→ **YOUR GOAL**:
Return each record shown beneath, word for word.

[Stored records]
• • • •

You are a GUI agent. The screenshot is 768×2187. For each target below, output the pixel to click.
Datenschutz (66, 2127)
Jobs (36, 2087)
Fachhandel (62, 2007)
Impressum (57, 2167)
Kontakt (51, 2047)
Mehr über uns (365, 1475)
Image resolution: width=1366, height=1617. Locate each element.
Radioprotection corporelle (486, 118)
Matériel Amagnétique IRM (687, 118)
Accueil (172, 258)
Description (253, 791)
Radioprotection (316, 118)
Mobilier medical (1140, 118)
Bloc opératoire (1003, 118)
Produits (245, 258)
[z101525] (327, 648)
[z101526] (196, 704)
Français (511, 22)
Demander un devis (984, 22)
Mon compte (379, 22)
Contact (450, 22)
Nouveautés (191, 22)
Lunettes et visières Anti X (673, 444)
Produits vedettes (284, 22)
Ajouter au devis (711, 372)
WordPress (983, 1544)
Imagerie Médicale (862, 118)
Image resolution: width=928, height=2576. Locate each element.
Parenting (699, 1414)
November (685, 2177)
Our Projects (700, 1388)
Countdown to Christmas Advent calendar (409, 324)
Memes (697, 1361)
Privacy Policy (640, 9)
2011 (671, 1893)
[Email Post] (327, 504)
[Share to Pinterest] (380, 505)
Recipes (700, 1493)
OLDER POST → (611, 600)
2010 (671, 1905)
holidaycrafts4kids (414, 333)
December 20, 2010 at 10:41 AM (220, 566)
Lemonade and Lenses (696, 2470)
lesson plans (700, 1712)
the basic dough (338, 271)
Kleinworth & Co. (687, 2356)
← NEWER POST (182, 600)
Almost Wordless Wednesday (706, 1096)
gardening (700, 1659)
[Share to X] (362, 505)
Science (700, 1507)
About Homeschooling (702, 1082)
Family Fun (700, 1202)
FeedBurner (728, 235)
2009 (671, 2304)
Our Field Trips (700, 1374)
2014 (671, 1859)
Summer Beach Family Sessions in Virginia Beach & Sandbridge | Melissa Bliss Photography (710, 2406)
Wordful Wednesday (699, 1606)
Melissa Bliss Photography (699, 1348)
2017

• • • •

→ **WORKED SOLUTION**:
You are a GUI agent. The screenshot is 768×2187. For each target below, output the pixel to click.
Datenschutz (66, 2127)
Jobs (36, 2087)
Fachhandel (62, 2007)
Impressum (57, 2167)
Kontakt (51, 2047)
Mehr über uns (365, 1475)
Image resolution: width=1366, height=1617. Locate each element.
Radioprotection corporelle (486, 118)
Matériel Amagnétique IRM (687, 118)
Accueil (172, 258)
Description (253, 791)
Radioprotection (316, 118)
Mobilier medical (1140, 118)
Bloc opératoire (1003, 118)
Produits (245, 258)
[z101525] (327, 648)
[z101526] (196, 704)
Français (511, 22)
Demander un devis (984, 22)
Mon compte (379, 22)
Contact (450, 22)
Nouveautés (191, 22)
Lunettes et visières Anti X (673, 444)
Produits vedettes (284, 22)
Ajouter au devis (711, 372)
WordPress (983, 1544)
Imagerie Médicale (862, 118)
Image resolution: width=928, height=2576. Locate each element.
Parenting (699, 1414)
November (685, 2177)
Our Projects (700, 1388)
Countdown to Christmas Advent calendar (409, 324)
Memes (697, 1361)
Privacy Policy (640, 9)
2011 (671, 1893)
[Email Post] (327, 504)
[Share to Pinterest] (380, 505)
Recipes (700, 1493)
OLDER POST → (611, 600)
2010 (671, 1905)
holidaycrafts4kids (414, 333)
December 20, 2010 at 10:41 AM (220, 566)
Lemonade and Lenses (696, 2470)
lesson plans (700, 1712)
the basic dough (338, 271)
Kleinworth & Co. (687, 2356)
← NEWER POST (182, 600)
Almost Wordless Wednesday (706, 1096)
gardening (700, 1659)
[Share to X] (362, 505)
Science (700, 1507)
About Homeschooling (702, 1082)
Family Fun (700, 1202)
FeedBurner (728, 235)
2009 (671, 2304)
Our Field Trips (700, 1374)
2014 (671, 1859)
Summer Beach Family Sessions in Virginia Beach & Sandbridge | Melissa Bliss Photography (710, 2406)
Wordful Wednesday (699, 1606)
Melissa Bliss Photography (699, 1348)
2017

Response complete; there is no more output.